======== EXERCISE MATERIALS
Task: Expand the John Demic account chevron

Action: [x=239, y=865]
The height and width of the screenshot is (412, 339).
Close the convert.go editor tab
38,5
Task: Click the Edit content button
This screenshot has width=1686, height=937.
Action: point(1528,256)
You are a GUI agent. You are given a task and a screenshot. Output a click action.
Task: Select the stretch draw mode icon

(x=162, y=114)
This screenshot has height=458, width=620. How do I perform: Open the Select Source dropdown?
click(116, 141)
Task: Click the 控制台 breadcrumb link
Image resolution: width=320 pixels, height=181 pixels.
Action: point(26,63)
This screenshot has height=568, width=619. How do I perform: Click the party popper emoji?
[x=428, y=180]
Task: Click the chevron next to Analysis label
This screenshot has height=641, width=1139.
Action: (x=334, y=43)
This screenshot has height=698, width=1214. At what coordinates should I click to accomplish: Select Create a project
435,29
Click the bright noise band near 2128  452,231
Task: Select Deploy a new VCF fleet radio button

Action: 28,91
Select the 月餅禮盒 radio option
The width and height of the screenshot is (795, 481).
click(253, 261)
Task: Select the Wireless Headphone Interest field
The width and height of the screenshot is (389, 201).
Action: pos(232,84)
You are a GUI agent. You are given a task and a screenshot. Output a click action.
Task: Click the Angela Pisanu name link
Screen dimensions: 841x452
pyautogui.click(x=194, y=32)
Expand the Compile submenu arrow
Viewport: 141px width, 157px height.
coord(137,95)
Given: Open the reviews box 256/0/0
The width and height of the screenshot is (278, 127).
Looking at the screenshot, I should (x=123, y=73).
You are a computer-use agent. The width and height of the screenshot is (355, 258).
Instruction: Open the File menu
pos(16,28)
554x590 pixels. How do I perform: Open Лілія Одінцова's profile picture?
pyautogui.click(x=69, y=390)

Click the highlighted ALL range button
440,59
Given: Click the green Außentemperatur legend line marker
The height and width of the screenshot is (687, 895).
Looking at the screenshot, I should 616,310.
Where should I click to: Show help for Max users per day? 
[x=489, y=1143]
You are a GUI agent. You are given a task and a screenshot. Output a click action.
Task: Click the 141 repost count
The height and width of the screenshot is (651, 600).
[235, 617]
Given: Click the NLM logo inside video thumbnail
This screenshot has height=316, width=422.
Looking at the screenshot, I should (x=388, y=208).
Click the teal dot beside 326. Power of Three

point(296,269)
================
- [WHAT THE EXERCISE ASKS]
Please swap "File menu" for "Help menu" in the lines between the one holding "You are a computer-use" and the one holding "Looking at the screenshot, I should 616,310.", inclusive, and give only those lines with nothing else altered.

- [THE OUTPUT]
You are a computer-use agent. The width and height of the screenshot is (355, 258).
Instruction: Open the Help menu
pos(16,28)
554x590 pixels. How do I perform: Open Лілія Одінцова's profile picture?
pyautogui.click(x=69, y=390)

Click the highlighted ALL range button
440,59
Given: Click the green Außentemperatur legend line marker
The height and width of the screenshot is (687, 895).
Looking at the screenshot, I should 616,310.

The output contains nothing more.